Corbyn is keen to build on his more relaxed and inclusive image as he strives to pull together a party that is divided over his leadership. In his 32 year career as a British lawmaker, he has consistently challenged the party line, standing firmly to his left-wing views.
Since being elected Corbyn has struggled to explain how his left-of-center views can be compatible with the largely center-ground policies of the Labour Party – as well as the fact that 90 percent of his Westminster colleagues did not want him as leader and many refused to sit in his shadow cabinet.
He failed to get his party’s annual conference to allow a debate on the replacement of the UK’s strategic nuclear deterrent, Trident, which he opposes, but which the majority of his party supports.
In his first week as leader he struggled to reconcile his hard-left personal beliefs with the more moderate ones of his party on issues as important as Britain’s membership of the EU, nationalization of the utilities and education.
— #PeoplesChancellor (@PplsChancellor) September 28, 2015
The Labour Party is now a threat to our national security, our economic security and your family's security.

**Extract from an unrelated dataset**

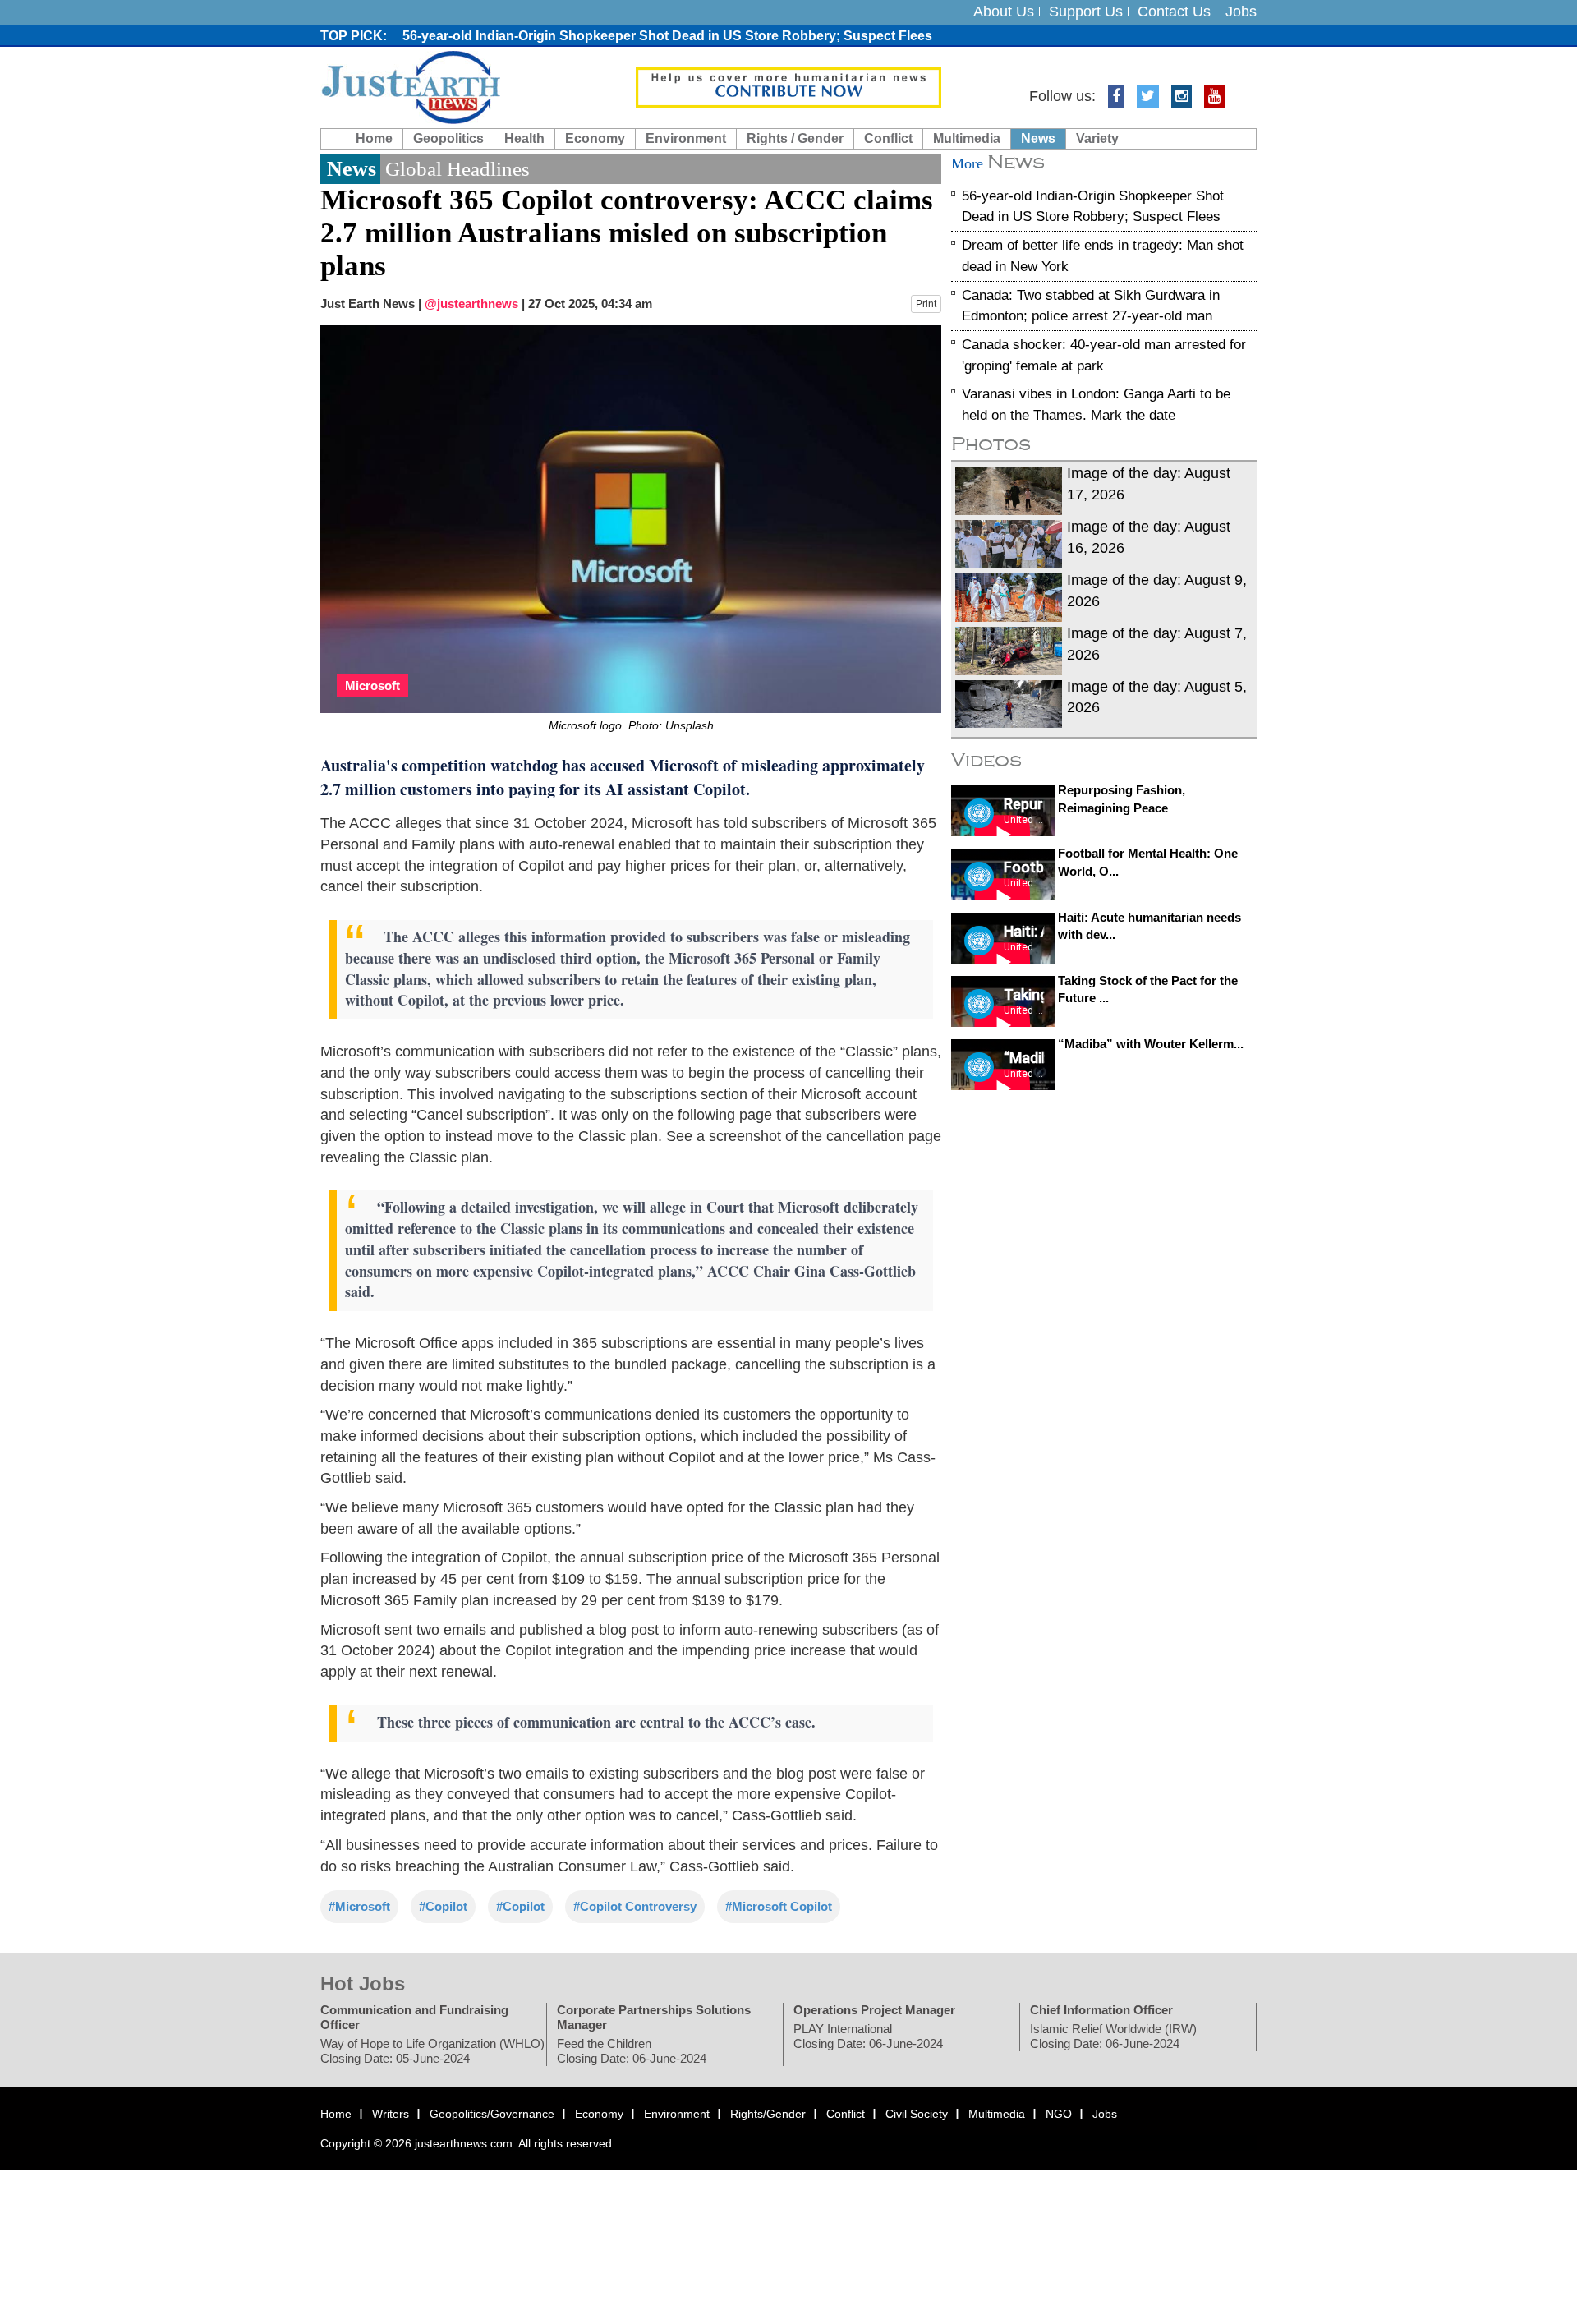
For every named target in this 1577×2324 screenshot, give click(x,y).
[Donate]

— David Cameron (@David_Cameron) September 13, 2015
Yet Corbyn is reaching instead for a more personal politics in his approach, which he believes will play to the hearts and minds of traditional left wing Labour supporters who feel that the party under Tony Blair and Gordon Brown went too far towards the center ground and abandoned its trade union and working-class roots.
Bullingdon Bullies
Corbyn will contrast his style with that of David Cameron’s party, who are often portrayed as upper-class toffs from Oxbridge who were all born with a spoon in their mouths and are keen to shrink the state, reduce benefits, kick the trade unions and privatize anything it can.
Much is made of the fact that UK Prime Minister David Cameron, his Chancellor George Osborne and London Mayor Boris Johnson were all members of the exclusive Bullingdon Club in Oxford, famous for its lavish dining and drinking habits.
The Bullingdon Club (L-R): the Marquis of Leigh, Jareth the Goblin King, David Cameron, Jeremy Clarkson and Bono. pic.twitter.com/5X5TacZOUI
— Pictures in History (@PicNMixHistory) September 21, 2015
In contrast, Corbyn is portraying himself as a man of the people, eschewing as he does ties and only getting around on a bicycle, not having a car. In his speech, he will call for a "kinder politics" for a more "caring society".
He used his first Prime Minister’s Question Time to confront Cameron with questions submitted by his supporters, in order to end the personalized tit-for-tat traditionally associated with the weekly battering between prime ministers and opposition leaders in the House of Commons.
Corbyn will also talk of his love of Britain, in a clear message that he sees a future with Scotland very much part of the union, following the referendum last year and the subsequent success of the Scottish National Party at the general election when Labour was routed north of the border.
"It is because I am driven by these British majority values, because I love this country, that I want to rid it of injustice to make it more fair, more decent, more equal. It is the sense of fair play, these shared British majority values that are the fundamental reason why I love this country and its people."